The natural gas reality in Ohio
Ohio is heavily reliant on natural gas for home heating (about 70% of households), and gas prices in Ohio are among the lowest in the country. This is the dynamic that makes heat pump payback harder in Ohio than in northeastern states:
- Residential gas heating cost in Ohio: ~$700–$1,100/year for typical use.
- Equivalent heat pump electricity cost on a Columbus-area system: ~$1,000–$1,400/year.

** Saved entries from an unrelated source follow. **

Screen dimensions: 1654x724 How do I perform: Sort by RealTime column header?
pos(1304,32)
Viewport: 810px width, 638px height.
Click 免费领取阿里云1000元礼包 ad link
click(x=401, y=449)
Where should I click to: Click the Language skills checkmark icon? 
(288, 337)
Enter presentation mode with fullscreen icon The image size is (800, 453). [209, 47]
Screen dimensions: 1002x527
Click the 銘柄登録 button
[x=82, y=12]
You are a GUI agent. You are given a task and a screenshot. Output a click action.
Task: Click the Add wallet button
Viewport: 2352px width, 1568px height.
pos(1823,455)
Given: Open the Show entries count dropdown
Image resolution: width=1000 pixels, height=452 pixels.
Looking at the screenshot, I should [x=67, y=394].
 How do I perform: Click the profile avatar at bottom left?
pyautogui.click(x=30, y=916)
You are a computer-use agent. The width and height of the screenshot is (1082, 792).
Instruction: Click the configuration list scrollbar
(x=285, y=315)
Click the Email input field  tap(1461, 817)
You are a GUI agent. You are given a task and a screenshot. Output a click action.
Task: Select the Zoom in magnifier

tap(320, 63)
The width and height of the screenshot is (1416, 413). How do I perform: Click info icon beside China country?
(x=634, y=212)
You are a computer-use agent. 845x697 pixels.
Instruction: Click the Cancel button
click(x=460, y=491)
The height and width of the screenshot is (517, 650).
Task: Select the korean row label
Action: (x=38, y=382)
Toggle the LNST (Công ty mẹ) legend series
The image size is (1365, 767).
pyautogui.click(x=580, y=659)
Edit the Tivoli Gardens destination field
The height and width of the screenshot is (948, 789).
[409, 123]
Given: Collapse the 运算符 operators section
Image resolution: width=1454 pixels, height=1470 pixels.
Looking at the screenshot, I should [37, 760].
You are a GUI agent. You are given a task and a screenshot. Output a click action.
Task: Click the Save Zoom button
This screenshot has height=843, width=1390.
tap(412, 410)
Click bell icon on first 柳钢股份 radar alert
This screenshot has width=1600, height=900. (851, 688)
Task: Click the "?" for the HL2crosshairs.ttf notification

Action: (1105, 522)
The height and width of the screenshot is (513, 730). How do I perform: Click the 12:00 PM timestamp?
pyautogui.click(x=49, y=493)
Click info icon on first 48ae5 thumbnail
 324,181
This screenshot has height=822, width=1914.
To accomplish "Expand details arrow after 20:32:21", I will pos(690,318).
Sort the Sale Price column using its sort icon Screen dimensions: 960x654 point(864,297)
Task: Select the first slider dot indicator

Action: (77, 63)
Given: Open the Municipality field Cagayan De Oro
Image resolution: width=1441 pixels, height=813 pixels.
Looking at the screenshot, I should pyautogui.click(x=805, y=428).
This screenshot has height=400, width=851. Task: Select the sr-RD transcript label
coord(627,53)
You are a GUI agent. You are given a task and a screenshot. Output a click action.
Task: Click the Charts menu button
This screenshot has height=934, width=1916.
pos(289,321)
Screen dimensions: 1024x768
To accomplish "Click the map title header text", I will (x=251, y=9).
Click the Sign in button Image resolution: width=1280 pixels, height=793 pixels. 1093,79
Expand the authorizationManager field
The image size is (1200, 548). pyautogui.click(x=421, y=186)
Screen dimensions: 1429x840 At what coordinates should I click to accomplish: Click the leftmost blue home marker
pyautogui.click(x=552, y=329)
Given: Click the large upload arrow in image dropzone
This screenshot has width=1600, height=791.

Without rebates, the operating-cost math sometimes favors keeping the gas furnace. With rebates and the AC replacement avoided, the project usually still pencils — but the timing matters. Most Ohio heat pump conversions make sense when the existing furnace and AC are both at end of life. Forcing the replacement early rarely wins.
By product
Heat pump rebates in Ohio
Replaces your furnace and AC with a single electric system that's typically 3–4× more efficient than gas heat. The single biggest electrification upgrade most homes can make.
HPWH rebates in Ohio
Uses 60–70% less electricity than a standard electric water heater by pulling heat from surrounding air. Pays back faster than almost any other electrification upgrade.
EV rebates in Ohio
Federal EV tax credits expired Dec 31, 2025. State EV incentives, utility charger rebates, and reduced-rate charging plans are still active in many states.
Solar rebates in Ohio
Federal residential clean energy credit (25D) expired Dec 31, 2025. State solar tax credits, SREC markets, net metering, and property/sales tax exemptions remain — varying widely by state.
Induction rebates in Ohio
Faster than gas, safer for indoor air quality, and the lowest-friction electrification swap. Eligible for HEAR rebates up to $840 for income-qualified households.
Weatherization rebates in Ohio
Air sealing, attic insulation, and duct sealing. Quietly the highest-ROI energy upgrade — and a HEAR-eligible category for up to $1,600 in rebates.
Frequently asked
When does Ohio HEAR open in my county? +
Ohio Development Services Agency is launching HEAR in waves. Pilot counties launched first (mostly NE Ohio in late 2025). Mid-2026 sees expanded county participation, focused on low-income tier (≤80% AMI). Middle-income tier launch is later in 2026. Check the ODSA Energy Programs page for your county's current status.
Does ECO-Link work for any home improvement, or just energy efficiency? +
ECO-Link is specific to energy efficiency, electrification, and renewable energy projects. Qualifying projects include heat pumps, HPWHs, insulation, weatherization, solar, geothermal, and energy-efficient windows. Cosmetic remodels don't qualify.
Is solar viable in Ohio in 2026? +
In southern and central Ohio where electricity rates are moderate (14–16¢/kWh) and full retail net metering is in place for most IOU territories, yes. Payback is 12–16 years on a typical residential install without the federal credit. Northern Ohio (Lake Erie band) has somewhat less reliable solar production, which lengthens payback.
Does Ohio have a state EV rebate? +
No statewide consumer EV purchase rebate in 2026. Some utility EV charger and time-of-use programs exist (AEP Ohio, Duke Ohio), and HB 6's 2019 EV charging infrastructure funding has supported public chargers, but there's no equivalent of the (expired) federal credit at the state level.
What about all the electric coops in rural Ohio? +
Ohio has more than 25 electric cooperatives serving rural areas. Their efficiency programs vary widely — some run robust heat pump rebate programs (Buckeye Power, Mid-Ohio Energy), others offer almost nothing. Buckeye REC has historically been one of the better coops for heat pump support. Always check your specific coop before assuming.